The Third Heaven: Words of One Who Was Caught Up

2 Corinthians 12:1‑10  •  5 min. read  •  grade level: 6
Every Christian is "a man in Christ." There is no such thing as a Christian not being a man in Christ; the moment I can say of one that he is a Christian, in the sense in which it is spoken of here, there is a man in Christ—a man who as to his standing has entirely parted company with man in the flesh. Of course if I am not watchful and self-judged always, the flesh will get power over me; but there is a great difference between being what is called overtaken by the flesh, and being a man in the flesh. As a man in Christ, I am in a new place altogether.
We must see the difference between standing in the old thing, and standing before God in a new condition in Christ. Paul refers to the time when they were in the flesh, but now he says, "Ye are... in the Spirit." So it should read, "I know a man in Christ"—not "I knew a man in Christ." Observe he does not speak of himself as Paul; this is very blessed. If he had anything humiliating to say of himself, he spoke of Paul; he said, "Through a window in a basket was I let down by the wall"; there was nothing very elevating to a man in that. It was a humiliating position, so he said, "I." But the moment he came to speak of that which was elevating, it was no more "I"; it was "a man in Christ"—that which is true of every Christian. "I know a man in Christ."
After this he speaks of that which is not true of every Christian. Every Christian is a man in Christ, but every Christian is not "caught up into Paradise" (J.N.D. Trans.). None of us have been caught up as Paul was; it was a distinct thing peculiar to himself. And then he heard words not possible for a man to utter. "Possible" is the word, rather than "lawful:" He means to say that as soon as he returned to the consciousness of being in the body, he found he had no vehicle of communication with which to express the greatness of the things that he had witnessed. And so it is, the deeper a thing is in our souls, the greater the difficulty we find in speaking of it; we cannot convey to another the sense, the impression, of that which we have got ourselves. How difficult it is when we have received anything from God Himself, to convey to another anything like what it is to our own heart!
This is one thing. And then comes another thing which brings out the watchful care of God for His servant, and is most solemn to see. The blessed God, knowing that the flesh in Paul was just the same as before—his having been in the third heaven did not change it in the least; it was there ready to rise at the first opportunity—anticipates the working of it by "a thorn in the flesh."
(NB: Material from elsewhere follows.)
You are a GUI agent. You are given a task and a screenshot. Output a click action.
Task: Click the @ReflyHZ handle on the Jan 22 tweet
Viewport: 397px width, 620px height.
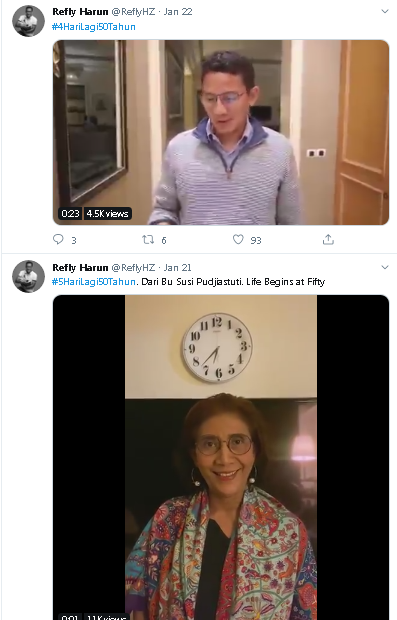click(x=133, y=12)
I do not know anything in Scripture which gives a greater idea of the preventive watchfulness of God. We all know that He restores our souls when we fall; but do we enough think of all the little things that occur in our daily life that He has prepared and arranged to the end that we may not fail? It is "lest I should be exalted"—not bringing me back after failure but preventing its occurrence. It was a grievous thing for Paul—a messenger of the devil. Who but the blessed God could use Satan against Satan? This very thorn, this messenger of Satan, took away from Satan the power to work upon Paul's flesh. Is it not a blessed thing to think that God can do it? We are very prone to the language of infidelity, and apt to say, This or that happened to me. Would it not be more blessed to say, God sent me this or that? Is there not a sweetness about anything, however grievous, when I can say, My Father's hand in watchful love brought me this thorn? "There was given to me a thorn in the flesh"; it was not a crushing trial that happened to Paul; it was a given mercy.
Now the first thought with the Apostle was, Could not I get out of this difficulty? Saints think if they could only get out of their circumstances! But do you not know that if you did, you would take with you the nature that makes the circumstances in which you are so trying to you? That which makes the present ones so trying would soon make just as much difficulty in the new ones. Here the Apostle goes to God to change his circumstances; we often change them for ourselves. He said, in substance, Take it away, Lord, three times. What a contrast between the thrice repeated prayer of the blessed One to His Father, ending with, "Not My will, but Thine, be done." It was the perfection of Christ to shrink from drinking that cup. Paul, imperfect, feeble, prayed, Lord, change my circumstances. The answer came in this—Do you want Me to put you in circumstances where you will not need My power? "My grace is sufficient for thee: for My strength is made perfect in weakness." To any pressed one I would say, Would you take from God occasion for displaying His power in your weakness, and from yourself all opportunity for turning to and leaning upon that power? This is really the answer of God here. He says, I will not take away the thorn, but I will give you My power. It is not only relief; it is that I am positively put in the place of power at His own side. "My grace is sufficient." Weakness is the platform on which it displays itself; the thorn becomes the blessed occasion for Christ to show how His strength comes in. What a wonderful thing to move through the world leaning on the power of Christ!